• PROVIDED PASSAGE:

Performance of the Fund over 3 years vs +21.56% for the reference indicator
(A EUR Share class)
During the fourth quarter of 2022, the total return of Carmignac Portfolio Grandchildren (A share class) was +1.4%. This compares to a return on the funds reference indicator of +0.8% over the same period.
Global equity markets regained their poise in the fourth quarter, rising modestly, having fallen dramatically in 2022 up to that point owing to rising interest rates pressuring valuations and the risk of the energy crisis and higher finance costs inducing a recession. The more optimistic tone starting in October was based on the prospect of headline inflation data easing in the US which subsequently came to pass in November. This was key in allowing investors to project a slower rate of future interest rate rises and alleviate the biggest headwind to equity markets. The end of the year consequently ended on a positive note despite remaining uncertainty over economic growth and corporate profitability into 2023.

• ACTIVITY LIST:
1: List every percentage figure that appears in the fund commentary.
2: From the fund commentary, extract the passage starting with "Performance of the" and going on through "the same period.", copied word for word.

• RECORD SET:
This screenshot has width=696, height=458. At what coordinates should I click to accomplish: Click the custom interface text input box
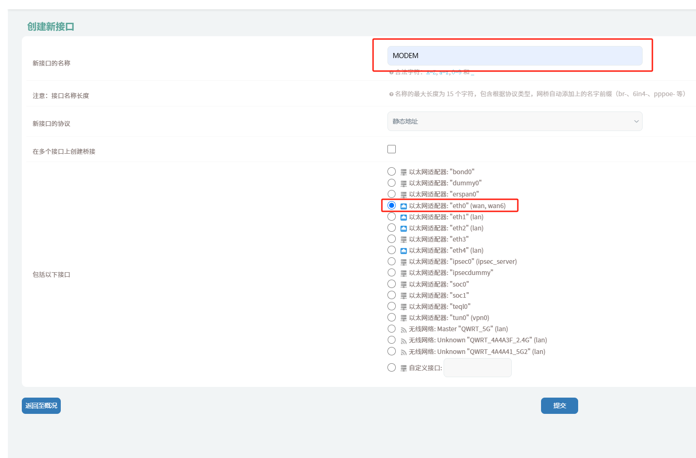(x=477, y=367)
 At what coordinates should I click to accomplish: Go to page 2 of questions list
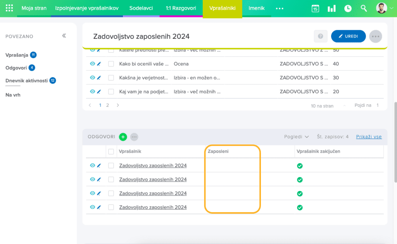(x=107, y=105)
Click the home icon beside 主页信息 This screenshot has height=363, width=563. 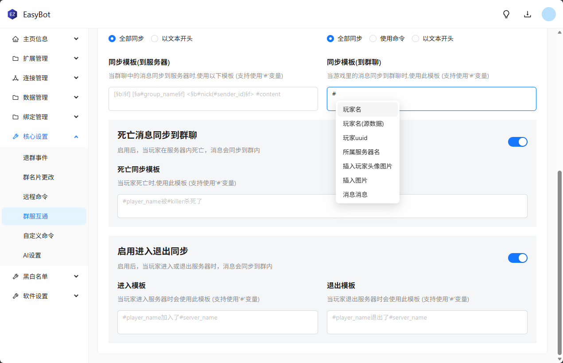pyautogui.click(x=16, y=39)
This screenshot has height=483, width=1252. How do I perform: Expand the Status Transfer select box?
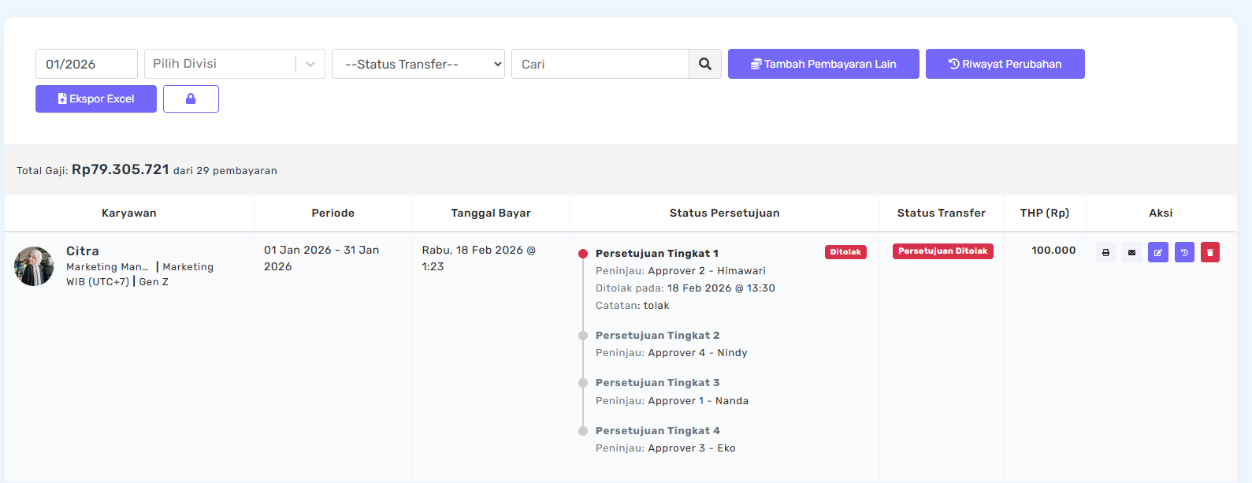coord(418,64)
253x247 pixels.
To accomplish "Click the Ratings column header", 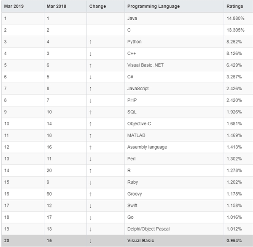I will [234, 7].
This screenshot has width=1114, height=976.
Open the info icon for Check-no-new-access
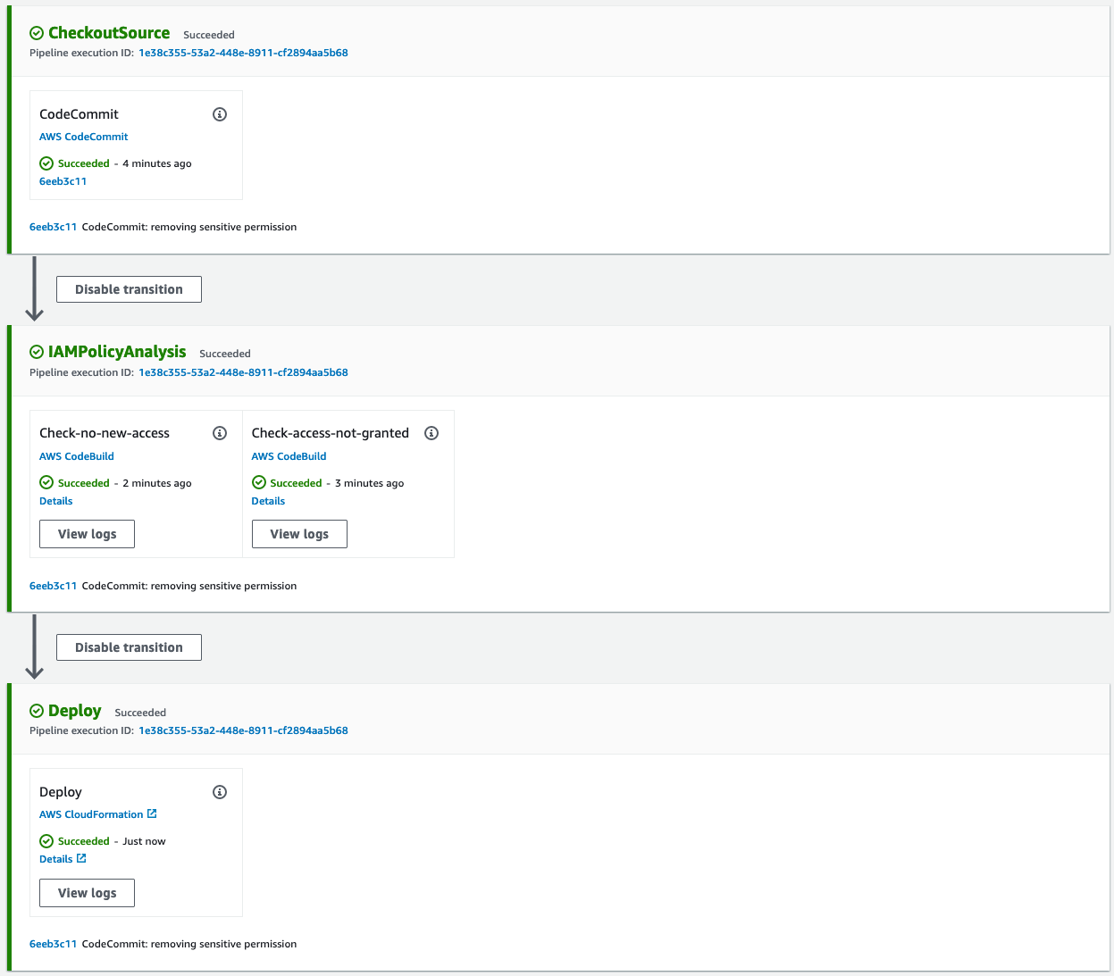(x=220, y=433)
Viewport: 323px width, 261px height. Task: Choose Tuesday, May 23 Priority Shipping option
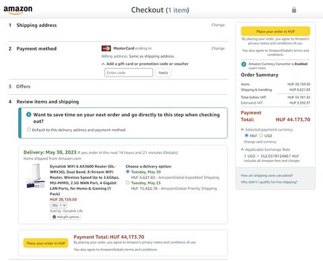click(x=128, y=182)
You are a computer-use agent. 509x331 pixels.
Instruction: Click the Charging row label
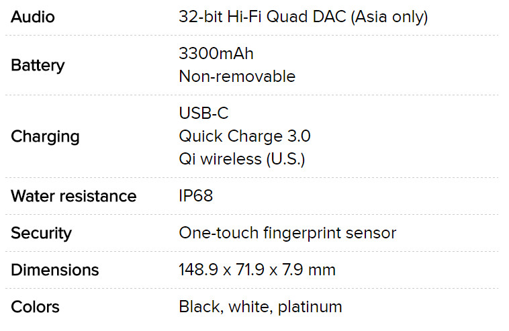(45, 136)
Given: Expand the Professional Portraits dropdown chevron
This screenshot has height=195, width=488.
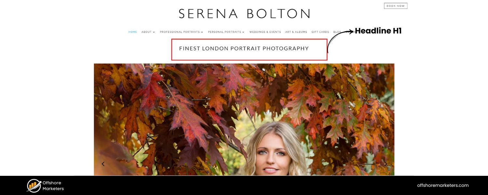Looking at the screenshot, I should 202,32.
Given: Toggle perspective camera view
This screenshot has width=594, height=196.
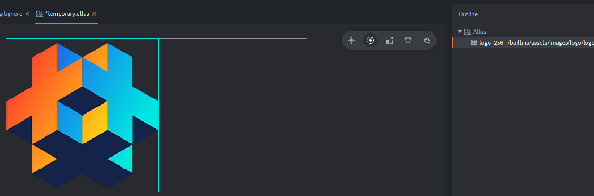Looking at the screenshot, I should (x=408, y=41).
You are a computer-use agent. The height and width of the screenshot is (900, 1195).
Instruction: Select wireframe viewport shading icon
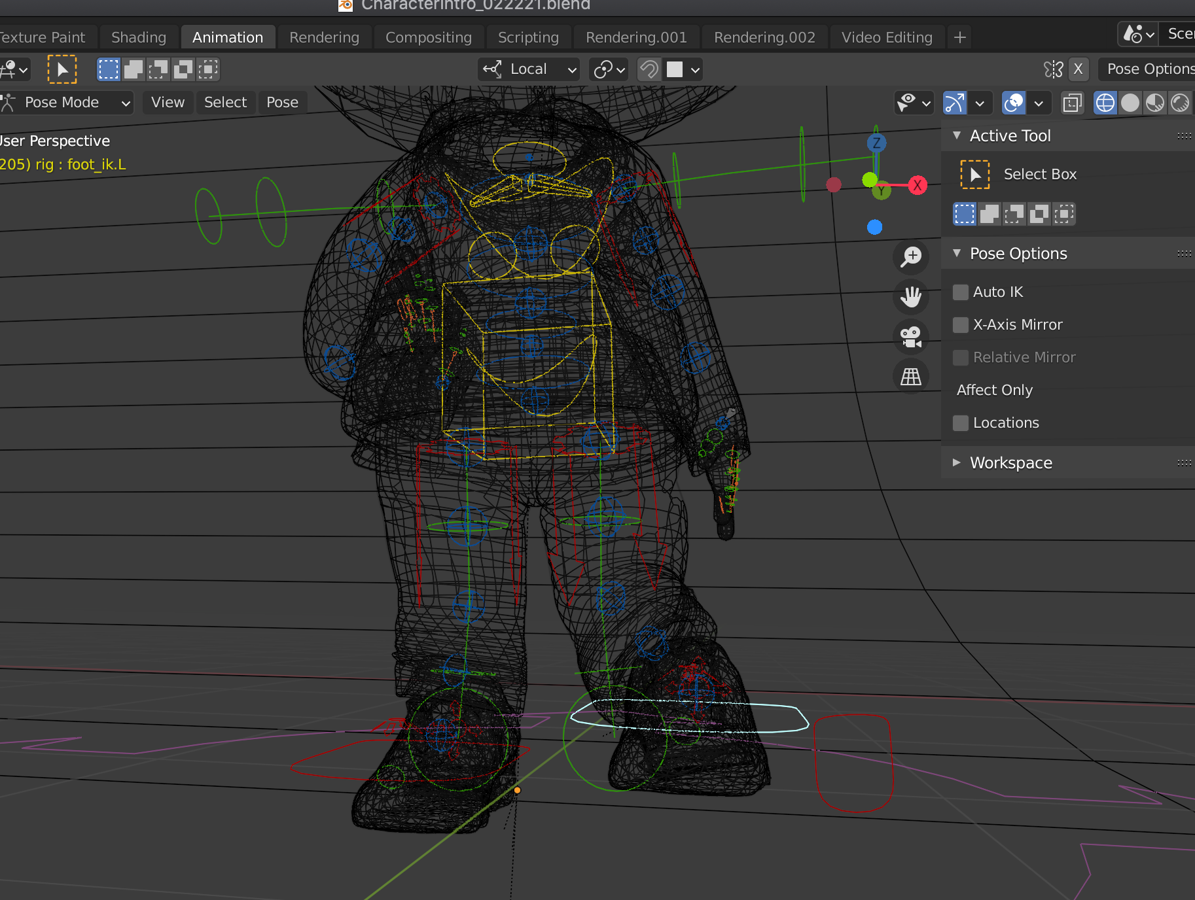pyautogui.click(x=1105, y=103)
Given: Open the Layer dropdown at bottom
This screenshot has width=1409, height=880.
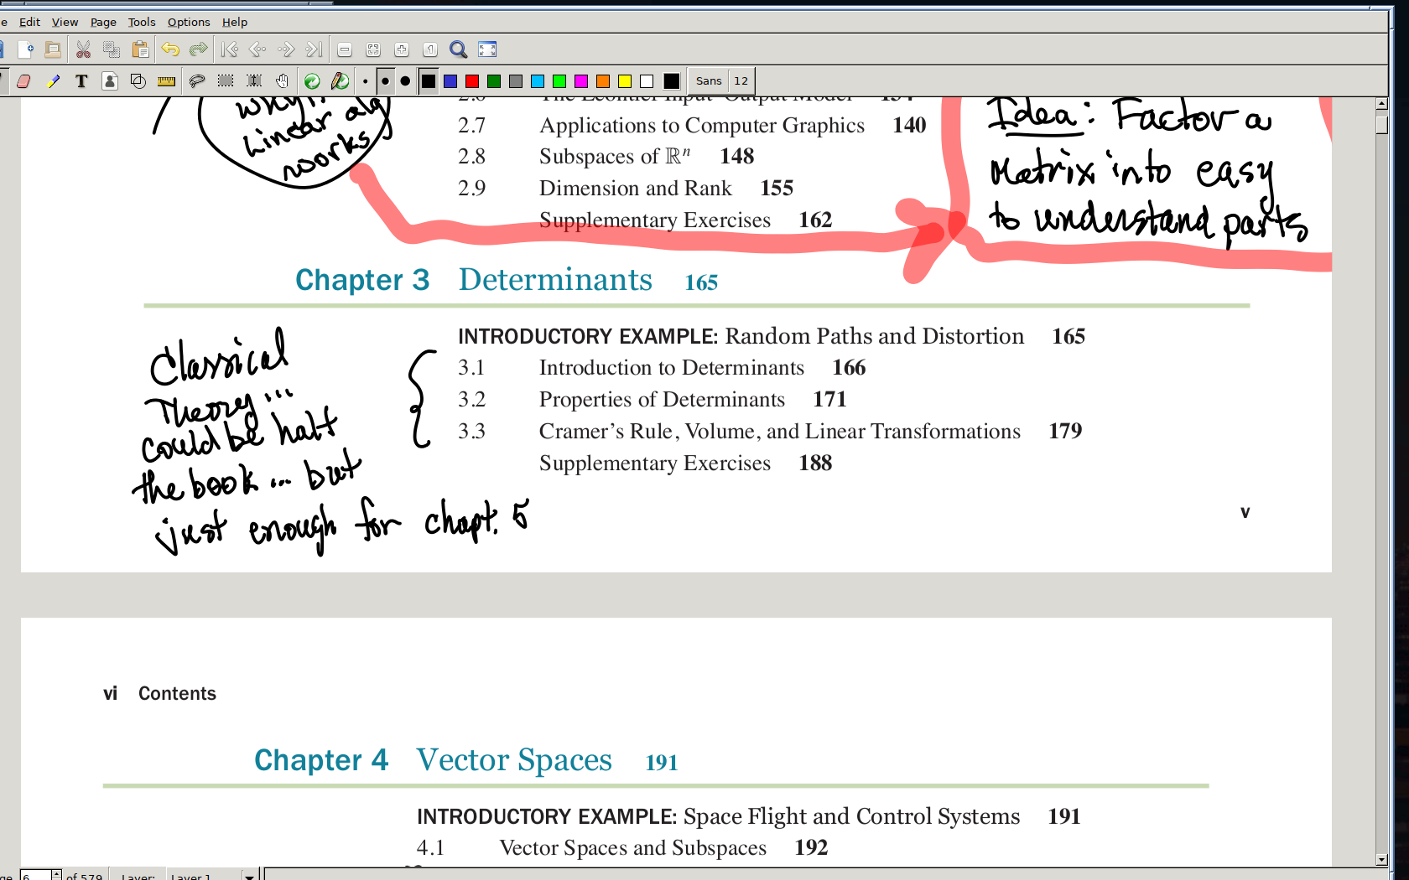Looking at the screenshot, I should coord(249,876).
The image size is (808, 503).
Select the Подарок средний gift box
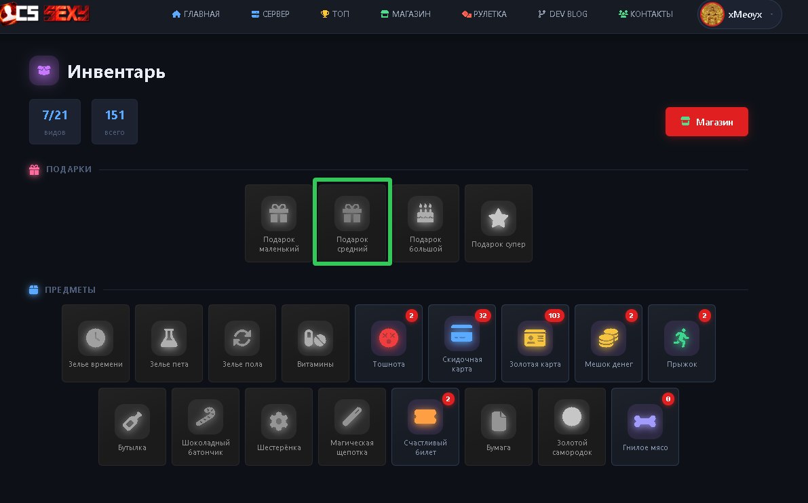point(353,223)
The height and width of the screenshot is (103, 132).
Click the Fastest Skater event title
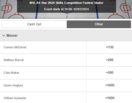[x=67, y=3]
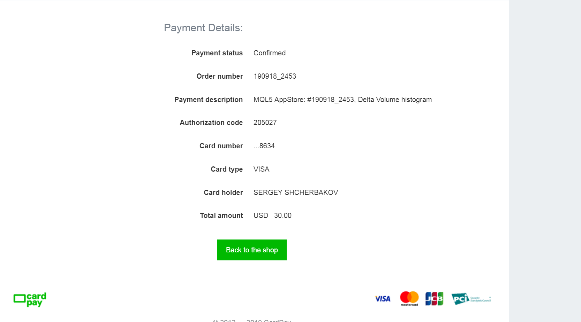Image resolution: width=581 pixels, height=322 pixels.
Task: Click the VISA card type value text
Action: pos(261,169)
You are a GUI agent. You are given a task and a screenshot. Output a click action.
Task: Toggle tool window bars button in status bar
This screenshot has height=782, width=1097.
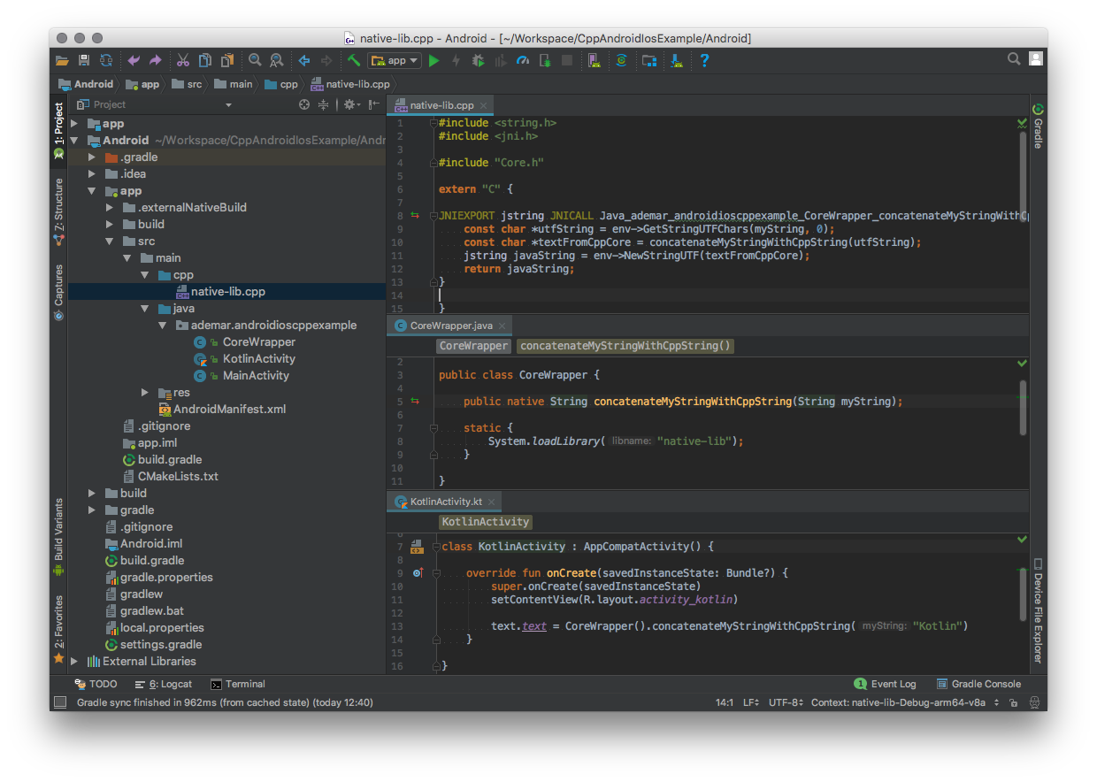60,702
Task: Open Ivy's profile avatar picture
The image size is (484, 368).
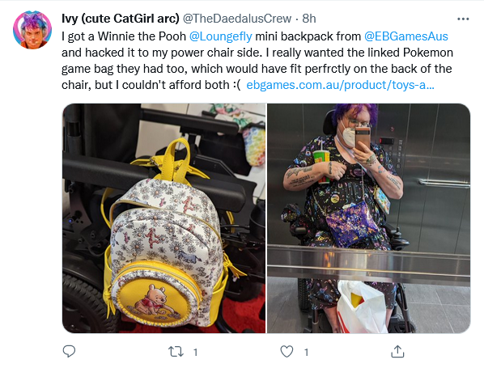Action: tap(32, 30)
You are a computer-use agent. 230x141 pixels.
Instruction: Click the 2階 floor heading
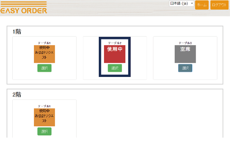17,95
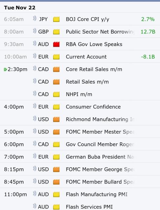Click the 2.7% actual value for BOJ Core CPI
Viewport: 160px width, 210px height.
click(148, 19)
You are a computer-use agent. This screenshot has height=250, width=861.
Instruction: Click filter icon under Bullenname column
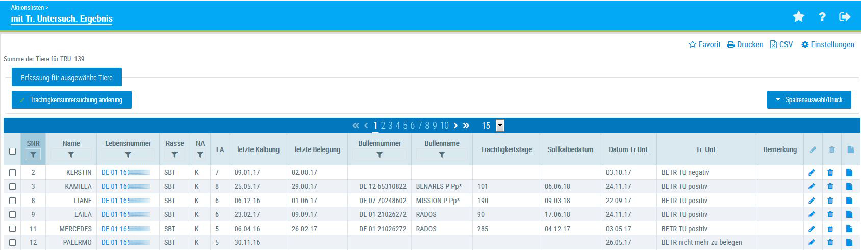(442, 155)
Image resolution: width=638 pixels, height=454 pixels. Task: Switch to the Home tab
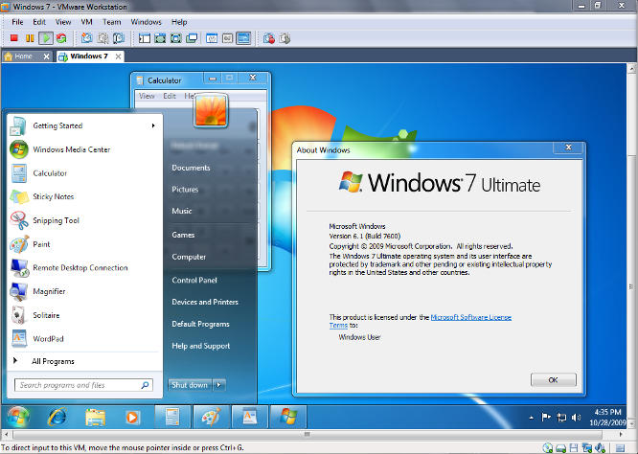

• RESPONSES BY ITEM NUMBER:
1: +21.56%, +1.4%, +0.8%

2:
Performance of the Fund over 3 years vs +21.56% for the reference indicator
(A EUR Share class)
During the fourth quarter of 2022, the total return of Carmignac Portfolio Grandchildren (A share class) was +1.4%. This compares to a return on the funds reference indicator of +0.8% over the same period.